### Exercise
Below are records to repeat exactly; do not include any pictures.

----- Information -----

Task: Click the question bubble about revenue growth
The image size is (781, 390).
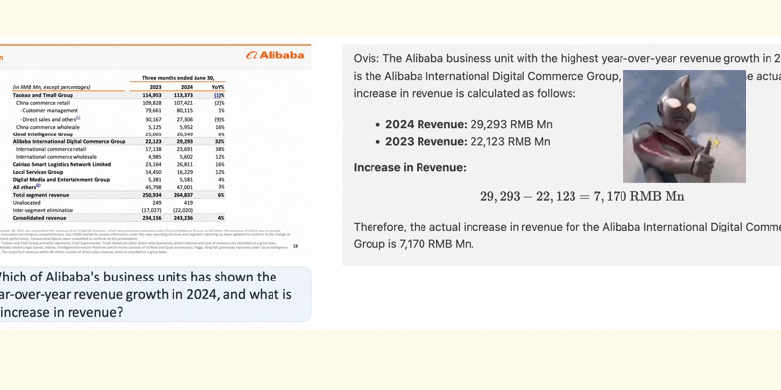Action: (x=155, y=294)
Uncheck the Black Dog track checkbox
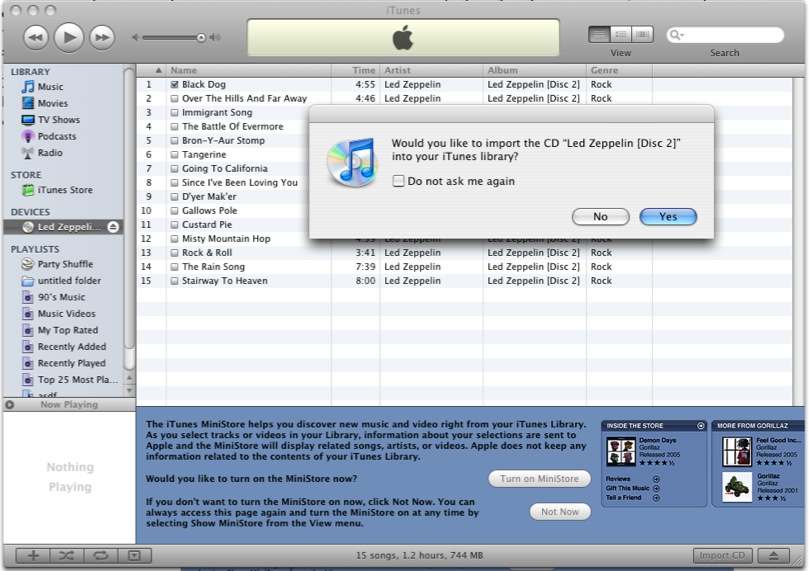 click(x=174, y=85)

-----

### Answer to the problem
Task: Click the question bubble about revenue growth
The image size is (781, 390).
Action: (x=155, y=294)
Uncheck the Black Dog track checkbox
 click(x=174, y=85)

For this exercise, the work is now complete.